What 6% GDP growth means to China’s economy
The US-launched trade war against China and the sluggish global economy have also had a negative influence, which weighed down China's GDP growth.
However, achieving China's GDP growth target in 2019, which is set between 6.0 and 6.5 percent, doesn't seem to be a problem. A 6 percent annual growth rate is still the highest among the world's major economies. This is not self-consolation, but the truth.
Amid sluggish global economic growth, a single economy's strength is relative, and the quality of its economic growth matters. China's economic growth mirrors the country's comprehensive national strength as well as people's living standards. China is still developing and has a huge potential.
Does China still enjoy the strongest growth among major countries? It certainly does. Take a look at China's infrastructure development, significant improvement in people's livelihood, advances in technology and national defense capabilities, and one would realize that the country's comprehensive progress is without doubt the most prominent among major powers.
Over the past few years, China's GDP growth rate has been in gradual decline but as the economy continues to grow, China's real GDP increase has continued to expand each year.

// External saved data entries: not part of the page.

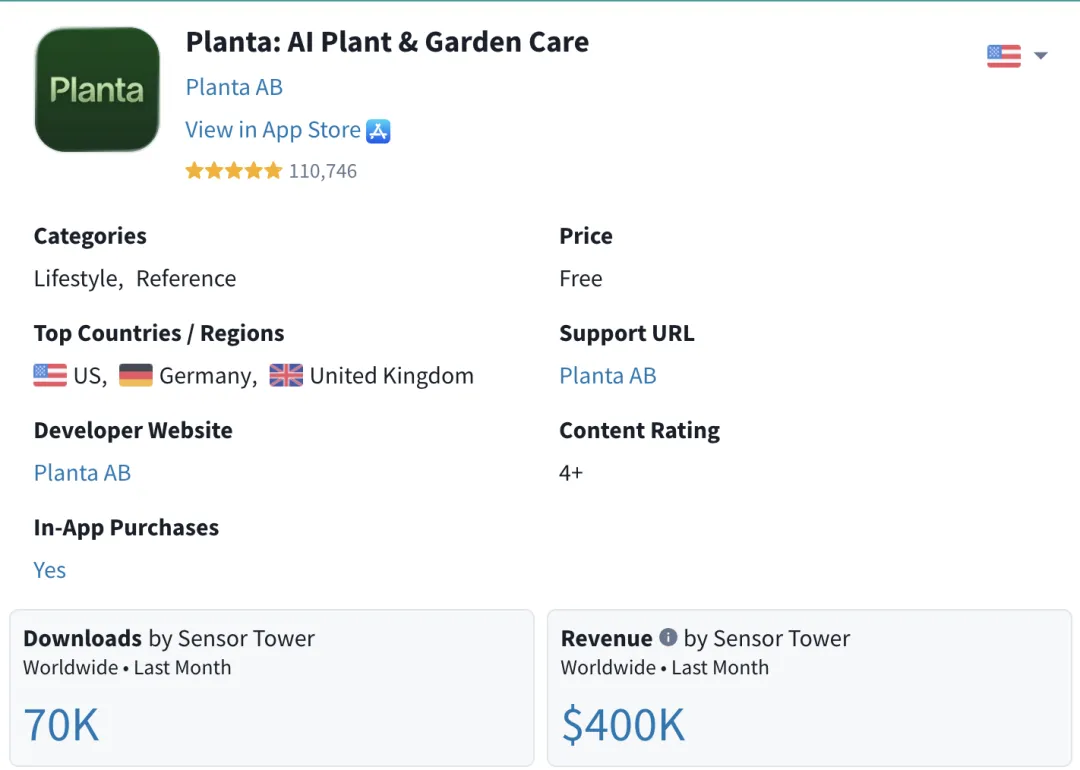Click the $400K revenue figure
The height and width of the screenshot is (770, 1080).
pyautogui.click(x=623, y=725)
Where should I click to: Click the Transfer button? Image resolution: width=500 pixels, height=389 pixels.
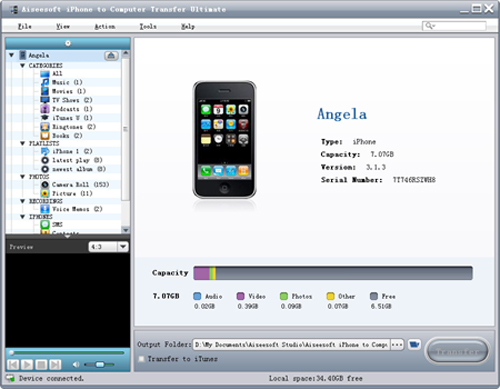coord(458,351)
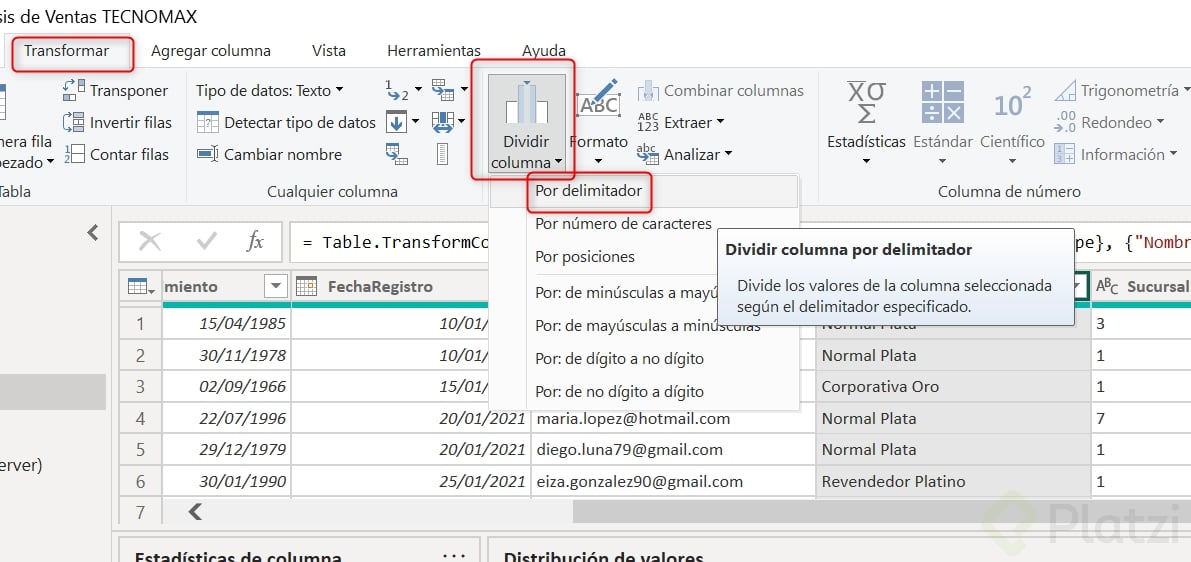
Task: Click the Transponer table icon
Action: click(x=74, y=91)
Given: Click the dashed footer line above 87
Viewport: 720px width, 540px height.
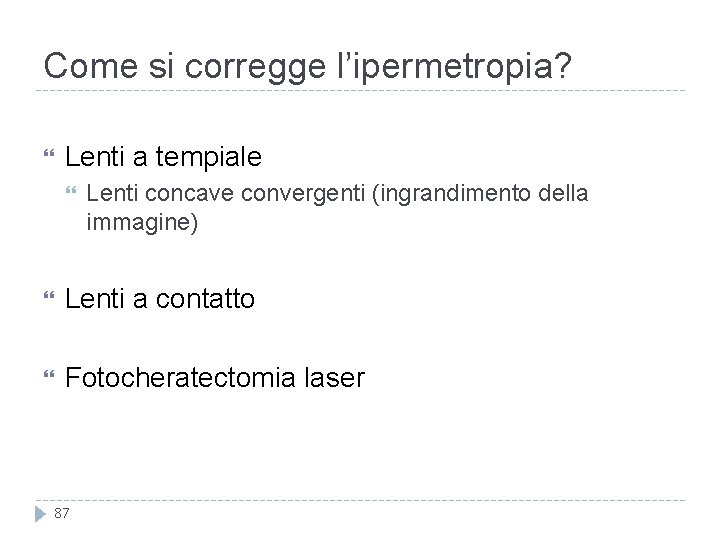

Is China's current comprehensive power stronger than five years ago? Have Chinese people's living standards, including food, clothing, housing and transportation, improved? Has China established or improved its social security, education, medical care and pension system? Has China promoted ecological and environmental protection? Has a greater portion of its population joined the country's modernization drive on a deeper level? Has the frequency of production safety accidents been reduced? Are more cities and towns cleaner? Are our lives generally more convenient and of better quality?
All those areas are related to the GDP growth. Regardless of which aspect is assessed compared to other major economies, China's change is arguably the most significant in the past five years. China's development is solid, not to mention the country's crackdown on corruption and its economic restructuring while setting goals toward meeting the needs of people at the same time. China's ability to develop and to optimize its development has remained robust. The country's development has never stalled and is unlikely to show signs of stagnation.
The problems the Chinese economy is facing are generally temporary and technical ones. The trade war will have an impact on sales of certain products. Proactive adjustments in the economic structure will inevitably bring temporary pain in certain fields. But suffering a bit does not necessarily mean it may not be beneficial to the long-term economic development. China's advantage lies in its resilience.